***** Record extracts *****
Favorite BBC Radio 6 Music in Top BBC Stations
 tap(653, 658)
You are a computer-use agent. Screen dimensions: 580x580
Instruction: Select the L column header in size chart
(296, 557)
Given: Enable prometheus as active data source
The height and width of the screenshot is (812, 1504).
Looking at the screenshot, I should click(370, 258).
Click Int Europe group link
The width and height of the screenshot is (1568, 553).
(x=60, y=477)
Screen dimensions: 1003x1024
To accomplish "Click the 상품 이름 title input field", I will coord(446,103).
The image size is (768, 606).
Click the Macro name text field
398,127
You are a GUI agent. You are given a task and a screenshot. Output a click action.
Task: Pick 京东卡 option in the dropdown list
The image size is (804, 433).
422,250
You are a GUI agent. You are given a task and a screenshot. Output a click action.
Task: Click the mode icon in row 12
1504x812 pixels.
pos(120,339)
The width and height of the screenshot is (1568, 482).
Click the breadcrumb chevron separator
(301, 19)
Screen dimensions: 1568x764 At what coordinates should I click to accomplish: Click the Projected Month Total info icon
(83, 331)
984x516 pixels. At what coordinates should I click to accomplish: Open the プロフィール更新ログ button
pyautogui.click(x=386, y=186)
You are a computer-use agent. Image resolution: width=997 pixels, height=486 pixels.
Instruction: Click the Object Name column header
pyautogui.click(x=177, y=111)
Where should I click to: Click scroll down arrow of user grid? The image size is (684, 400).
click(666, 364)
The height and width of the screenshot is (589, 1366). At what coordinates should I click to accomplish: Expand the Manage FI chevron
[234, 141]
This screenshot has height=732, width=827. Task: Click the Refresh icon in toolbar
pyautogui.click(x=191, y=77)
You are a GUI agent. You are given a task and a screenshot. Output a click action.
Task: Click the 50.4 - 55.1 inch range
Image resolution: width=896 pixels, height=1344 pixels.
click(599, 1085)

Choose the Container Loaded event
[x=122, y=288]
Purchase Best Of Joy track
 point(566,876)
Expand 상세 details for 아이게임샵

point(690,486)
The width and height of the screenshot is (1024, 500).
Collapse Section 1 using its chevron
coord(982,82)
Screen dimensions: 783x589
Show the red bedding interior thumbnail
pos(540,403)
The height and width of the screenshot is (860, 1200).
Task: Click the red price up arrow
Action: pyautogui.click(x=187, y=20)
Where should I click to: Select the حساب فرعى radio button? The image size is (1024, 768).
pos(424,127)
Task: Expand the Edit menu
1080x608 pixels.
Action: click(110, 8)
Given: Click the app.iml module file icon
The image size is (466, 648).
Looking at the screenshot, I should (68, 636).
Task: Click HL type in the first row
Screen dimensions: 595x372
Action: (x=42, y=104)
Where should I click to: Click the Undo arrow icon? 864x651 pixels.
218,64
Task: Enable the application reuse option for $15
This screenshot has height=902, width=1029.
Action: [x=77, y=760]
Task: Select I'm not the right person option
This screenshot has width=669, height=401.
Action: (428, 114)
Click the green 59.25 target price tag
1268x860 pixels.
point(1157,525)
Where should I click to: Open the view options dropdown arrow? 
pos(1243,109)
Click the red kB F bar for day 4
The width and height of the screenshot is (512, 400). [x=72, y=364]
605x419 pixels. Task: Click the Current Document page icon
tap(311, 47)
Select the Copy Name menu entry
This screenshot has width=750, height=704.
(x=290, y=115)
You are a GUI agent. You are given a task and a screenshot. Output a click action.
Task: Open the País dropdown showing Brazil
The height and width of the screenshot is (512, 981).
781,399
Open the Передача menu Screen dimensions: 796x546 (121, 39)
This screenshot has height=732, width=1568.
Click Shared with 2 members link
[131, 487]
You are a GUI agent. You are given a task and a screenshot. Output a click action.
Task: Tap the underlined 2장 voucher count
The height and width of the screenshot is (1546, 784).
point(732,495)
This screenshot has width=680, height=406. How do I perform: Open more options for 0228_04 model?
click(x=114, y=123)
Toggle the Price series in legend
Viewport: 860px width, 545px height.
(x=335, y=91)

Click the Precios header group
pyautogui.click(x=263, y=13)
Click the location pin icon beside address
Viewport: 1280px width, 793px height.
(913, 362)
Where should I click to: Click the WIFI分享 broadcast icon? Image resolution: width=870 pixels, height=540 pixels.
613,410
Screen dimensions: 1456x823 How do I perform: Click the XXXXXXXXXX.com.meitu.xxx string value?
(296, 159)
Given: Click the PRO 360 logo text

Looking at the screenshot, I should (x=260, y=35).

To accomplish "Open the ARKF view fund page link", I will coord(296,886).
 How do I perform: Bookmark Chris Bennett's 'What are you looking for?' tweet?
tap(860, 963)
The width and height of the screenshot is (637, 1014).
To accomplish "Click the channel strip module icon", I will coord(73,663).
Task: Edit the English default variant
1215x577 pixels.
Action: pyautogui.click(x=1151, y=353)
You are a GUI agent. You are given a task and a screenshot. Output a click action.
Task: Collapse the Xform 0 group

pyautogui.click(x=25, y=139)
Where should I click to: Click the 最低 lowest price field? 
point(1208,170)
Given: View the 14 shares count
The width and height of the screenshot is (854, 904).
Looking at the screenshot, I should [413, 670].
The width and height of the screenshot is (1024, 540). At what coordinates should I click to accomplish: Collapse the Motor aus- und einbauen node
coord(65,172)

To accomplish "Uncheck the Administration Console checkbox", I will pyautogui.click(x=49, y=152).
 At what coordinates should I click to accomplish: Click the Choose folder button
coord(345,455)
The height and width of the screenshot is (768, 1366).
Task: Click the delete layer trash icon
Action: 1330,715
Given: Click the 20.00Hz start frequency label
*****
• _Task to carry out_
Copy out each record above exactly, leaving nothing out.

• _Finished task_
Favorite BBC Radio 6 Music in Top BBC Stations
 tap(653, 658)
You are a computer-use agent. Screen dimensions: 580x580
Instruction: Select the L column header in size chart
(296, 557)
Given: Enable prometheus as active data source
The height and width of the screenshot is (812, 1504).
Looking at the screenshot, I should click(370, 258).
Click Int Europe group link
The width and height of the screenshot is (1568, 553).
(x=60, y=477)
Screen dimensions: 1003x1024
To accomplish "Click the 상품 이름 title input field", I will coord(446,103).
The image size is (768, 606).
Click the Macro name text field
398,127
You are a GUI agent. You are given a task and a screenshot. Output a click action.
Task: Pick 京东卡 option in the dropdown list
The image size is (804, 433).
422,250
You are a GUI agent. You are given a task and a screenshot. Output a click action.
Task: Click the mode icon in row 12
1504x812 pixels.
pos(120,339)
The width and height of the screenshot is (1568, 482).
Click the breadcrumb chevron separator
(301, 19)
Screen dimensions: 1568x764 At what coordinates should I click to accomplish: Click the Projected Month Total info icon
(83, 331)
984x516 pixels. At what coordinates should I click to accomplish: Open the プロフィール更新ログ button
pyautogui.click(x=386, y=186)
You are a computer-use agent. Image resolution: width=997 pixels, height=486 pixels.
Instruction: Click the Object Name column header
pyautogui.click(x=177, y=111)
Where should I click to: Click scroll down arrow of user grid? The image size is (684, 400).
click(666, 364)
The height and width of the screenshot is (589, 1366). At what coordinates should I click to accomplish: Expand the Manage FI chevron
[234, 141]
This screenshot has height=732, width=827. Task: Click the Refresh icon in toolbar
pyautogui.click(x=191, y=77)
You are a GUI agent. You are given a task and a screenshot. Output a click action.
Task: Click the 50.4 - 55.1 inch range
Image resolution: width=896 pixels, height=1344 pixels.
click(599, 1085)

Choose the Container Loaded event
[x=122, y=288]
Purchase Best Of Joy track
 point(566,876)
Expand 상세 details for 아이게임샵

point(690,486)
The width and height of the screenshot is (1024, 500).
Collapse Section 1 using its chevron
coord(982,82)
Screen dimensions: 783x589
Show the red bedding interior thumbnail
pos(540,403)
The height and width of the screenshot is (860, 1200).
Task: Click the red price up arrow
Action: pyautogui.click(x=187, y=20)
Where should I click to: Select the حساب فرعى radio button? The image size is (1024, 768).
pos(424,127)
Task: Expand the Edit menu
1080x608 pixels.
Action: click(110, 8)
Given: Click the app.iml module file icon
The image size is (466, 648).
Looking at the screenshot, I should (68, 636).
Task: Click HL type in the first row
Screen dimensions: 595x372
Action: (x=42, y=104)
Where should I click to: Click the Undo arrow icon? 864x651 pixels.
218,64
Task: Enable the application reuse option for $15
This screenshot has height=902, width=1029.
Action: [x=77, y=760]
Task: Select I'm not the right person option
This screenshot has width=669, height=401.
Action: (428, 114)
Click the green 59.25 target price tag
1268x860 pixels.
point(1157,525)
Where should I click to: Open the view options dropdown arrow? 
pos(1243,109)
Click the red kB F bar for day 4
The width and height of the screenshot is (512, 400). [x=72, y=364]
605x419 pixels. Task: Click the Current Document page icon
tap(311, 47)
Select the Copy Name menu entry
This screenshot has width=750, height=704.
(x=290, y=115)
You are a GUI agent. You are given a task and a screenshot. Output a click action.
Task: Open the País dropdown showing Brazil
The height and width of the screenshot is (512, 981).
781,399
Open the Передача menu Screen dimensions: 796x546 (121, 39)
This screenshot has height=732, width=1568.
Click Shared with 2 members link
[131, 487]
You are a GUI agent. You are given a task and a screenshot. Output a click action.
Task: Tap the underlined 2장 voucher count
The height and width of the screenshot is (1546, 784).
point(732,495)
This screenshot has width=680, height=406. How do I perform: Open more options for 0228_04 model?
click(x=114, y=123)
Toggle the Price series in legend
Viewport: 860px width, 545px height.
(x=335, y=91)

Click the Precios header group
pyautogui.click(x=263, y=13)
Click the location pin icon beside address
Viewport: 1280px width, 793px height.
(913, 362)
Where should I click to: Click the WIFI分享 broadcast icon? Image resolution: width=870 pixels, height=540 pixels.
613,410
Screen dimensions: 1456x823 How do I perform: Click the XXXXXXXXXX.com.meitu.xxx string value?
(296, 159)
Given: Click the PRO 360 logo text

Looking at the screenshot, I should (x=260, y=35).

To accomplish "Open the ARKF view fund page link", I will coord(296,886).
 How do I perform: Bookmark Chris Bennett's 'What are you looking for?' tweet?
tap(860, 963)
The width and height of the screenshot is (637, 1014).
To accomplish "Click the channel strip module icon", I will coord(73,663).
Task: Edit the English default variant
1215x577 pixels.
Action: pyautogui.click(x=1151, y=353)
You are a GUI agent. You are given a task and a screenshot. Output a click action.
Task: Collapse the Xform 0 group

pyautogui.click(x=25, y=139)
Where should I click to: Click the 最低 lowest price field? 
point(1208,170)
Given: View the 14 shares count
The width and height of the screenshot is (854, 904).
Looking at the screenshot, I should [413, 670].
The width and height of the screenshot is (1024, 540). At what coordinates should I click to accomplish: Collapse the Motor aus- und einbauen node
coord(65,172)

To accomplish "Uncheck the Administration Console checkbox", I will pyautogui.click(x=49, y=152).
 At what coordinates should I click to accomplish: Click the Choose folder button
coord(345,455)
The height and width of the screenshot is (768, 1366).
Task: Click the delete layer trash icon
Action: 1330,715
Given: Click the 20.00Hz start frequency label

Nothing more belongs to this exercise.